Aku tidak bisa membaca hatimu. Mengapa kamu menjadi lebih peduli dan mengapa sinar matamu memancarkan harap?
Apakah orang sepertiku ini yang beberapa kali kamu tangisi keberadaannya? Yang beberapa kali kamu tanyakan mengapa harus muncul dalam hidupmu lalu menggetarkan hatimu?
Aku tidak bisa membaca pikiranmu. Mengapa warna suaramu menjadi lembut dan sikapmu menjadi lebih hangat? Mengapa kamu menangisi kepergian dan mengharap pertemuan?
Apakah orang sepertiku ini yang berusaha kamu usir dari hatimu, tapi kamu tidak bisa? Yang beberapa kali kamu hindari, tapi kamu tak kuasa menolaknya?
Apa aku telah membuatmu jatuh cinta?

Hidupmu adalah Sebuah Alasan



Mungkin kita pernah merasa putus asa, merasa sakit hati, merasa dikhianati, merasa tidak berarti, atau merasa apapun yang membuatmu berkesimpulan pendek, bahwa hidupmu tidak berarti.

Saat kita menilai diri sendiri demikian, pada dasarnya kita sedang mencerca Tuhan yang telah menciptakan kita. Karena sudah pasti, Dia merencanakan sesuatu pada kita saat kita diciptakan. Ada alasan mengapa kita diciptakan, ada alasan mengapa kita harus ada. Ada sesuatu yang ingin Dia lakukan melalui tangan kecil kita ini, melalui akal ini, melalui hati kita ini.

Di sisi lain, saat kita mungkin bertanya tentang alasan hidup kita. Dan mengapa kita harus bertahan sejauh ini. Sementara kita sibuk mencari alasan mengapa kita hidup. Ada orang yang diam-diam menaruh harap pada kita, hidup kita adalah alasan mereka untuk terus melanjutkan hidup. Bertahan sejauh ini. Salah satunya adalah orang tua kita. Dan salah satu yang lain, mungkin orang yang diam-diam mencintai kita. Tapi kita tidak bisa merasakannya. Karena hati kita sedang sibuk mengurus luka dan ego kita sendiri.

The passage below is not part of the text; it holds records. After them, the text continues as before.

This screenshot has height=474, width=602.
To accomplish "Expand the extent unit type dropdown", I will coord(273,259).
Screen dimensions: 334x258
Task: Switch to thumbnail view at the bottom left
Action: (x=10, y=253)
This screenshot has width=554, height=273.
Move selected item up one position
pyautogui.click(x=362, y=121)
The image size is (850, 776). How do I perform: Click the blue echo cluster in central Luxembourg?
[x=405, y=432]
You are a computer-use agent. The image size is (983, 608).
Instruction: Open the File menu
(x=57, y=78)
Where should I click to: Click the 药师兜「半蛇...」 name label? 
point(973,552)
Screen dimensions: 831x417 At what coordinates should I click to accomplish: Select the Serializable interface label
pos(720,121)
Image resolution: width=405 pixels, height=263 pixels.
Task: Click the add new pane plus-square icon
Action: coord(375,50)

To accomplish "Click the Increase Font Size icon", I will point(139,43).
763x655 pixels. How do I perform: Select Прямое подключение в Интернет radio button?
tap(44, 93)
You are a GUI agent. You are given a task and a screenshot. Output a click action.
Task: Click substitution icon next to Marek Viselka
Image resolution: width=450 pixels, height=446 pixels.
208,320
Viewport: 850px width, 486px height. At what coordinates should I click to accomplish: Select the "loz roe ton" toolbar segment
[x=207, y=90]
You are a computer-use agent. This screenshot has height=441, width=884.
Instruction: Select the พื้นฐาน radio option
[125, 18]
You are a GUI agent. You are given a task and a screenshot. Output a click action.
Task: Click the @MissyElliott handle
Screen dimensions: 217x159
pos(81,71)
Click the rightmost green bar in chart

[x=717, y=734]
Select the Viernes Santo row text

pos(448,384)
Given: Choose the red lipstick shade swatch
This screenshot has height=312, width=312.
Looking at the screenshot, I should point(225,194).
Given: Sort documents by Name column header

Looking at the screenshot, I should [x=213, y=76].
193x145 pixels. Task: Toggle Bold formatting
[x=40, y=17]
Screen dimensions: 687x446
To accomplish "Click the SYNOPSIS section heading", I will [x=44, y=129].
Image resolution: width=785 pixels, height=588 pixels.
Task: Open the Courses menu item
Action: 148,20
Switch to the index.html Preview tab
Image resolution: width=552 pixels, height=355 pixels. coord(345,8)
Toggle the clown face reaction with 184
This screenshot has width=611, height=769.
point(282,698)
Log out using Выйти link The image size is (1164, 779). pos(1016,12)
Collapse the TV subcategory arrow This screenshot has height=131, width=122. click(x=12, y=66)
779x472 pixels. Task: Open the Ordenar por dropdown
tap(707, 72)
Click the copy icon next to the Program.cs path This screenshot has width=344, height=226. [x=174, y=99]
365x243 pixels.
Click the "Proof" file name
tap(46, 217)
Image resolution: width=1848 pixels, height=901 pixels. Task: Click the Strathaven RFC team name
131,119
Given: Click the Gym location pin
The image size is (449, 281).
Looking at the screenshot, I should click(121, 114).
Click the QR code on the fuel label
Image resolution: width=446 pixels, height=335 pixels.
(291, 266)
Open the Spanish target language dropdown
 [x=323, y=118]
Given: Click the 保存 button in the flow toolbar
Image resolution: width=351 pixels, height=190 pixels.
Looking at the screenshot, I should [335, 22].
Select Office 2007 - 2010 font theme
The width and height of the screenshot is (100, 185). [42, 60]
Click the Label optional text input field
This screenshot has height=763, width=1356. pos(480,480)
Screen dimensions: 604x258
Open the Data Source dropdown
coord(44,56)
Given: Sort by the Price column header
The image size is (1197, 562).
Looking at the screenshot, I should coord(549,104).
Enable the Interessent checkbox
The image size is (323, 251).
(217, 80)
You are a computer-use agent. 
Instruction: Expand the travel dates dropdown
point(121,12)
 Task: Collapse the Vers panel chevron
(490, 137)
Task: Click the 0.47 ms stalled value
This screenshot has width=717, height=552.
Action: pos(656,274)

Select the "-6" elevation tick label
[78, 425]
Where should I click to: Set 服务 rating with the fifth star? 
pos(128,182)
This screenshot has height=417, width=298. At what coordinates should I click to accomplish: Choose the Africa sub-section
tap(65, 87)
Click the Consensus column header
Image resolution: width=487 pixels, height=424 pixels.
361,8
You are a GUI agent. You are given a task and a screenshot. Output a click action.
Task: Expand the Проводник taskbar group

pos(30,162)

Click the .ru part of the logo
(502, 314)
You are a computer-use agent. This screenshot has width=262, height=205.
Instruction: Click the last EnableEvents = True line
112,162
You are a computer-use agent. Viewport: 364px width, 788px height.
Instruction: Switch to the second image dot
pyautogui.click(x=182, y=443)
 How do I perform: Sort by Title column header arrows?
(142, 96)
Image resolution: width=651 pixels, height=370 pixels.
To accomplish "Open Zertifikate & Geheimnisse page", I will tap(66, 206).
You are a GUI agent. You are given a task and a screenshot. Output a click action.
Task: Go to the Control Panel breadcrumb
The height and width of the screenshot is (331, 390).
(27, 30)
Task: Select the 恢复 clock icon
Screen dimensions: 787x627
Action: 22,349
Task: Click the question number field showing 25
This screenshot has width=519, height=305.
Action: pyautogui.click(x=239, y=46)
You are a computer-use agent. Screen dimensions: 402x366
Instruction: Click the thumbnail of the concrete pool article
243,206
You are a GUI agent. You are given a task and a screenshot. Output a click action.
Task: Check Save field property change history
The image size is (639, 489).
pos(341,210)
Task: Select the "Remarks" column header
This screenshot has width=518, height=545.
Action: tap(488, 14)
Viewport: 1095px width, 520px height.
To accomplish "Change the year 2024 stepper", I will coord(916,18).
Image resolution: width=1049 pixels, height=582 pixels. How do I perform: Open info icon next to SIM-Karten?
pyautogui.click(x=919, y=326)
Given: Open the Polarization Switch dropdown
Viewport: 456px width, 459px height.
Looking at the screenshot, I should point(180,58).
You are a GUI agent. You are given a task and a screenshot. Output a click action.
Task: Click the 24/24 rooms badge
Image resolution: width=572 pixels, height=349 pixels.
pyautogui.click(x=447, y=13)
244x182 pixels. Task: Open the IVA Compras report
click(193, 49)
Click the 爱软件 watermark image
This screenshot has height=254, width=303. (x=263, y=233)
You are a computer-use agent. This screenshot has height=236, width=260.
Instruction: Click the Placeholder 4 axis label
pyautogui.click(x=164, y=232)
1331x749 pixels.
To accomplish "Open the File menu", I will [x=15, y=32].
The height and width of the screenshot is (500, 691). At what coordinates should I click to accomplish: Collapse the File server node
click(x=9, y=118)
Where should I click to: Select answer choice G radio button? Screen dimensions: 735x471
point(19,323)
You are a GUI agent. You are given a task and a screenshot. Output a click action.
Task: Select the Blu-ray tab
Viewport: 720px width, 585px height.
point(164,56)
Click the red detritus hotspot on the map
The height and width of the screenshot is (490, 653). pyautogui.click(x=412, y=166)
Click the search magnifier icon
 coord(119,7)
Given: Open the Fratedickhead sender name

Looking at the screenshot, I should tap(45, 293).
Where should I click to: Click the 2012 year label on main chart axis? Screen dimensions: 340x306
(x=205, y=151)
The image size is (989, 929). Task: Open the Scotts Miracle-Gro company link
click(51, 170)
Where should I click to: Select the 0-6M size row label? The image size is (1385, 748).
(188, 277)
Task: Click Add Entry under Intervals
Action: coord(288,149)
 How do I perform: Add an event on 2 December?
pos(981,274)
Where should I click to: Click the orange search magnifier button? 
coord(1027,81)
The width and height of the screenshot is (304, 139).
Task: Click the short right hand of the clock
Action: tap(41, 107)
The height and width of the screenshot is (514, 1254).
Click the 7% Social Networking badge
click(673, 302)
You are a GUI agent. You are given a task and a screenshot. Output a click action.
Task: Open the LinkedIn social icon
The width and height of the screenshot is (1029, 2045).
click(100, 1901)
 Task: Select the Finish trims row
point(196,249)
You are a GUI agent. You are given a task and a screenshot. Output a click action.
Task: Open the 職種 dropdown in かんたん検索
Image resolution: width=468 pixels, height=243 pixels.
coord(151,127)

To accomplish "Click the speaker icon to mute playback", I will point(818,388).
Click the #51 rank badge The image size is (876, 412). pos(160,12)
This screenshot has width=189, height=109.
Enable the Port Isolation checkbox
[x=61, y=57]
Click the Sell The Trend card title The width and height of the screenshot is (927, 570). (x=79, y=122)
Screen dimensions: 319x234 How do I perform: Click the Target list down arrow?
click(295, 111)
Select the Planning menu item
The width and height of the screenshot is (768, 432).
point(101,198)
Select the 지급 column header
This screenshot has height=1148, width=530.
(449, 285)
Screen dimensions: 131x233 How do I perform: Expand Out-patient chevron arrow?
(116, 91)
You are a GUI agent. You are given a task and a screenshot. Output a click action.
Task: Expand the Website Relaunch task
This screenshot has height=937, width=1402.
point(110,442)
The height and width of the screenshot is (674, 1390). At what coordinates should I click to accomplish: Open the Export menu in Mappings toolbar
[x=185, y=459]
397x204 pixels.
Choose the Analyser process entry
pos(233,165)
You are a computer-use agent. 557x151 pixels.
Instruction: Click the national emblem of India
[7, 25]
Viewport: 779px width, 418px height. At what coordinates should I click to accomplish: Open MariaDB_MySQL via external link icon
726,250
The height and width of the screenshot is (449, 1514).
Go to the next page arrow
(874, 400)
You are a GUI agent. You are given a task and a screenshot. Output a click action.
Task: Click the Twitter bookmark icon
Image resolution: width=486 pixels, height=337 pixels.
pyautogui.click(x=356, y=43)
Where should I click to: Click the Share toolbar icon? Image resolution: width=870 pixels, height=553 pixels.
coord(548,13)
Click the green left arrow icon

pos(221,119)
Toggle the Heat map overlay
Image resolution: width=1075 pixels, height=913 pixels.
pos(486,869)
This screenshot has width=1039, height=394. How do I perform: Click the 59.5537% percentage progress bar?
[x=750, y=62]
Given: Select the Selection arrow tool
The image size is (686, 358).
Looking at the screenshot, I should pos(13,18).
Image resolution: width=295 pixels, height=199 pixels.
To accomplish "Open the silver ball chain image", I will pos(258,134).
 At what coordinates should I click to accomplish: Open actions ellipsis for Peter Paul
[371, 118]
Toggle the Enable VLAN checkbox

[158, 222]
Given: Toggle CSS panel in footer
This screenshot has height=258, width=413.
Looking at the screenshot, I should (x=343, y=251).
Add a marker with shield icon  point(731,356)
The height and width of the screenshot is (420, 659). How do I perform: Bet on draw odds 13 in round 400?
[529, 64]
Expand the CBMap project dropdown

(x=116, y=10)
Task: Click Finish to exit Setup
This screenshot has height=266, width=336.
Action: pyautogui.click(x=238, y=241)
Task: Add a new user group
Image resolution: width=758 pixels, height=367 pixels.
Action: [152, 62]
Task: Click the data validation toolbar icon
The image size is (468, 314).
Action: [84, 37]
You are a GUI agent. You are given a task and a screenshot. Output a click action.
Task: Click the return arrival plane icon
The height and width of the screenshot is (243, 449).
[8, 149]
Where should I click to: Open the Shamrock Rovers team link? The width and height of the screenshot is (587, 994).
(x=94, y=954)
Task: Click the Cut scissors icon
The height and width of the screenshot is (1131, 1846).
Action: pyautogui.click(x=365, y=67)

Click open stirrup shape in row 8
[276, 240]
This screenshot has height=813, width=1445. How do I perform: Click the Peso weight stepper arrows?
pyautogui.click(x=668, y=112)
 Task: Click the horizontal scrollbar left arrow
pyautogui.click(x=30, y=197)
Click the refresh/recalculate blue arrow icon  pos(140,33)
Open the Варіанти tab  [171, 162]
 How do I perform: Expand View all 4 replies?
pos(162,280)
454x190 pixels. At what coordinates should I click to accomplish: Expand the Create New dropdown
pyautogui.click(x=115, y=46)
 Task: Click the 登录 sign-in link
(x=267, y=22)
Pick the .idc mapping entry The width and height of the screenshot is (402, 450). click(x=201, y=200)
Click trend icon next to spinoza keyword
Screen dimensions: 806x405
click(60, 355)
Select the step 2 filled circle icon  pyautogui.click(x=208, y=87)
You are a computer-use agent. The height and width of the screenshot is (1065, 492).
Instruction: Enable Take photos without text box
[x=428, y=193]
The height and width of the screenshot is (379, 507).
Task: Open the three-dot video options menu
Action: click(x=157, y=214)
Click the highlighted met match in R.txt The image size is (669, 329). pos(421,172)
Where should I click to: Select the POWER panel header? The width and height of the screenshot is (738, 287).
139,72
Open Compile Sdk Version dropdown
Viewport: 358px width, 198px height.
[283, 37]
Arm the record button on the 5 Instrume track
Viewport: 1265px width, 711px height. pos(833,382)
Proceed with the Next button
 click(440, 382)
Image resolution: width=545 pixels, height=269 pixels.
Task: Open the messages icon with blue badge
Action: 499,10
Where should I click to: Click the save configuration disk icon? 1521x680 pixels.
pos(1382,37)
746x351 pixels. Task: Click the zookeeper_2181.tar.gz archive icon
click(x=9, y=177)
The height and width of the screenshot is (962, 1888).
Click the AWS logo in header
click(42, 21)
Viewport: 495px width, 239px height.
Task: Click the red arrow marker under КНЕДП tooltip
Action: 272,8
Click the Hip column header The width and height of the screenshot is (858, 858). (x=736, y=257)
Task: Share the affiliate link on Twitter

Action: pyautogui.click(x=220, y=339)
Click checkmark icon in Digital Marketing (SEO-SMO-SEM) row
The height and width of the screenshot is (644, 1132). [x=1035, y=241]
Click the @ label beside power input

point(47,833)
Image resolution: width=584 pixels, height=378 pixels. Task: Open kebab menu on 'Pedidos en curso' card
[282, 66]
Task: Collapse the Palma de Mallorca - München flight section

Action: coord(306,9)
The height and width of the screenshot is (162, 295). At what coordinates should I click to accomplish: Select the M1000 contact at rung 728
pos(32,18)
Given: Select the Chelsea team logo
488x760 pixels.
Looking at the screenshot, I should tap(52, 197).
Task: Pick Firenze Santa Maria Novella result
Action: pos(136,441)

Di sisi lain. Keberadaan kita menjadi alasan untuk hidup orang lain. Saat kita sedang mencaci segala hal yang terjadi dalam hidup kita, bahkan mencaci diri sendiri. Merasa tidak berarti. Kita ternyata sangat berarti buat orang lain.

Esok atau lusa kita akan tahu, siapa-siapa orang yang menjadikan kita sebagai alasan hidupnya. Tidak hari ini, hari ini kita sedang sibuk pada diri sendiri. Sibuk pada menata mimpi dan hati. Kita terlalu egois karena memikirkan keadaan kita.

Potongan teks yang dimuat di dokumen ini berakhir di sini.